Without an FTA UK goods exports would face tariffs in EU markets – from 10% on cars to 40% on dairy, etc. But the UK’s strength is in services which are not generally helped by the Single Market (SM), and its powerful financial services are heavily impacted by EU rules.
Opponents of no-deal say retaliating by imposing tariffs on EU imports would also require imposing them on every other nation in the world under WTO ‘most favoured nation’ rules. But by initiating FTA negotiations with Japan, Australia, New Zealand, Canada, USA, Korea, CPTPP, Israel, Switzerland, Norway, and others, the UK can buy up to 10 years grace under GATT24. That should be enough time to settle things, even with the EU at some pragmatic level.
Of course there would be border disruption and possible restrictions on UK lorry drivers. The WTO’s Director General, Roberto Azevedo, said that WTO terms were “not a catastrophe”, but “will impose a number of adjustments and those can be painful, particularly for some sectors” . He told Boris Johnson that standard trade terms “would slow Britain’s recovery from coronavirus” and“sticking closer to present arrangements would be better for jobs”.  He also said that no deal would “not be the end of the world in the sense that trade is going to stop and that everything is going to fall down but it’s not going to be a walk in the park either.”
The UK economy may suffer for a time but it will gain opportunities it is currently denied – meanwhile the EU is likely to continue its relatively low growth and shrinking share of global GDP. Britain will regain its sovereignty and its precious legal code. What about the losses and gains for the other side though?

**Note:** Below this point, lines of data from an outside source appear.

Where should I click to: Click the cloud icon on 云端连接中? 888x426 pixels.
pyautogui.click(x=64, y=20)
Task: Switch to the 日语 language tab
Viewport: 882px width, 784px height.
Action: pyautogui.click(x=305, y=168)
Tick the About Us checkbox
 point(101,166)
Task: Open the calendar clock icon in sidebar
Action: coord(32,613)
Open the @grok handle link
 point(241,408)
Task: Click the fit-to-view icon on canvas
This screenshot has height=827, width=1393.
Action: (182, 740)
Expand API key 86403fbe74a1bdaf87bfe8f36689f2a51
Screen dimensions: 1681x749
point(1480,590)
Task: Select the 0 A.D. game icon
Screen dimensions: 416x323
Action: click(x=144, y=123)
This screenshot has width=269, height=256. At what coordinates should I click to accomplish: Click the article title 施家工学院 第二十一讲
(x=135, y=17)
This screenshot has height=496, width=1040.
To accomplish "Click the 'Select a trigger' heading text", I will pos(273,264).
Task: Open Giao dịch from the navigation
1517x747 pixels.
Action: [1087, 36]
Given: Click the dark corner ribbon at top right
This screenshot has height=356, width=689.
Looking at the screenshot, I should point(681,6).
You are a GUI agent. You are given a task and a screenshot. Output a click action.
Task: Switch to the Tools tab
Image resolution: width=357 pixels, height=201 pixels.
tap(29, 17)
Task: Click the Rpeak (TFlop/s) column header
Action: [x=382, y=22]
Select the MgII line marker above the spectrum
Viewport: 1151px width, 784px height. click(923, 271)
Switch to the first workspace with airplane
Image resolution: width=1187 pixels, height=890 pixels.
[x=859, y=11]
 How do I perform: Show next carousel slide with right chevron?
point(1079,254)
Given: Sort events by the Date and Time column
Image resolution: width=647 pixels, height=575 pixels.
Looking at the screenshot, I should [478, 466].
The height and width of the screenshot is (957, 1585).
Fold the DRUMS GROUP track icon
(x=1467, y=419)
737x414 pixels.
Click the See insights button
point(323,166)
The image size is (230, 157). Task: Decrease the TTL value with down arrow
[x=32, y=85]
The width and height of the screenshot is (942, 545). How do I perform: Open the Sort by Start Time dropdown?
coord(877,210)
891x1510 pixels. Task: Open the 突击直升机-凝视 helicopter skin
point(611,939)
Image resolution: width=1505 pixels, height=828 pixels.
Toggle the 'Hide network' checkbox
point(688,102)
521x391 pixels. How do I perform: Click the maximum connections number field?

In 2016 the UK was the European Union’s second largest economy, representing 16% of its GDP, equivalent to the total of its 19 smallest countries. Ireland will lose 4% of its output; German carmakers will suffer in their biggest export market with an extra €1.8 billion of costs; the 40% tariff on cheese will hit French makers and their wine will lose yet more favour to new world alternatives – French companies will lose €4 billion a year; the cost to the Dutch economy will be an extra €4.5 billion a year.
Future economic growth across the EU may fall by up to 1.5 percent in the long run and employment by 0.7 percent [3, 4]. But on the plus side it will gain by losing the heaviest boot on the brake to Ever Closer Union.